Non è facile avventurarsi nell'analisi di una vicenda complessa come quella delle Fornacelle e soprattutto si corre il rischio di guardare le cose da una prospettiva sbagliata ovvero di pensare che i buoni siano tutti da una parte ed i cattivi dall'altra.
È questo uno dei più grandi equivoci della storia dei nostri paesi che affonda le radici in un equivoco ancora più grande: quello di pensare che ciò che era ritenuto giusto un tempo sia, per forza di cose, legittimo o forse – meglio ancora – che le strette di mano di un tempo siano anche garanzie giuridiche sopravvissute al cambio di generazione e soprattutto all’indebolirsi del rispetto personale.
Se non si comprende questo la vicenda delle Fornacelle rischia di rimanere solo uno tsunami senza soluzione.
Oggi infatti davanti ad alcune certezze non si può continuare a ragionare e soprattutto a ricercare una soluzione senza tener conto che la viabilità storica (quella che tutti noi conosciamo) è stata indifesa di fronte alla mancanza di una corretta procedura autorizzativa e questo in particolare in ragione, in particolare, di una sicurezza idrogeologica mai dimostrata.

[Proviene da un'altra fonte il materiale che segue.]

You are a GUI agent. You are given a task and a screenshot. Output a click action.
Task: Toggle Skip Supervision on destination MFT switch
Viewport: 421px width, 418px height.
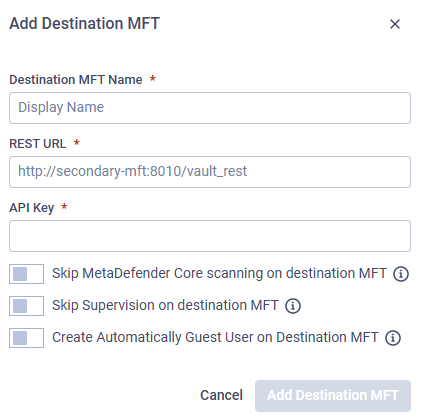[x=26, y=306]
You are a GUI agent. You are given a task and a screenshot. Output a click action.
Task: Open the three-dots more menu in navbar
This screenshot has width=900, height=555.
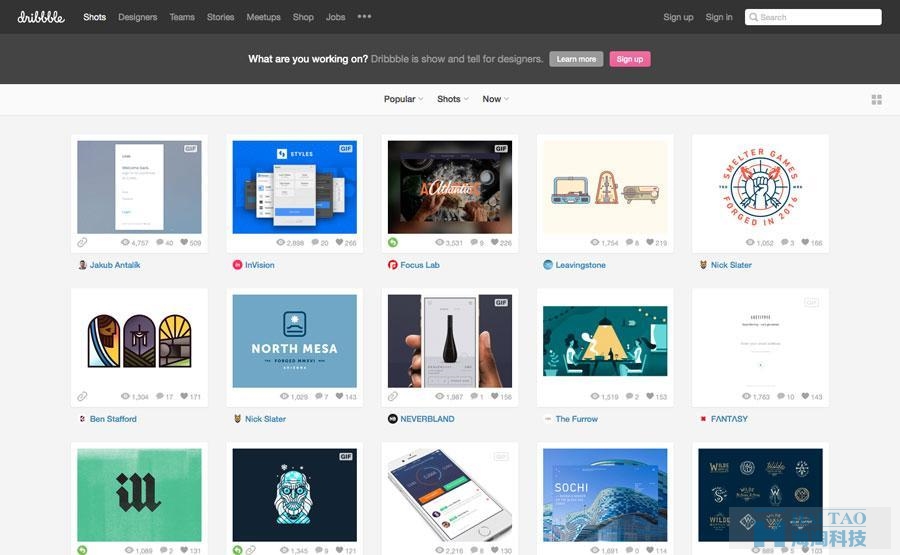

Questo peraltro non toglie niente all'interesse pubblico a garantire la fruibilità della spiaggia, a patto di essere capaci di individuare e rispettare una situazione di fatto che è comunque funzionale anche alle esigenze dei singoli proprietari.
L'urbanizzazione che oggi conosciamo è infatti il contrappeso pubblico allo sfruttamento di diritti edificatori che una comunità - tramite le sue amministrazioni - ha reso possibile.
Questo deve indurre a una immediata convocazione di un tavolo di lavoro che ricerchi soluzioni tecniche alternative alla soppressione della strada nel suo tratto finale ed a soluzioni giuridiche che raggiungano un equilibrio tra diritti privati e interesse pubblico.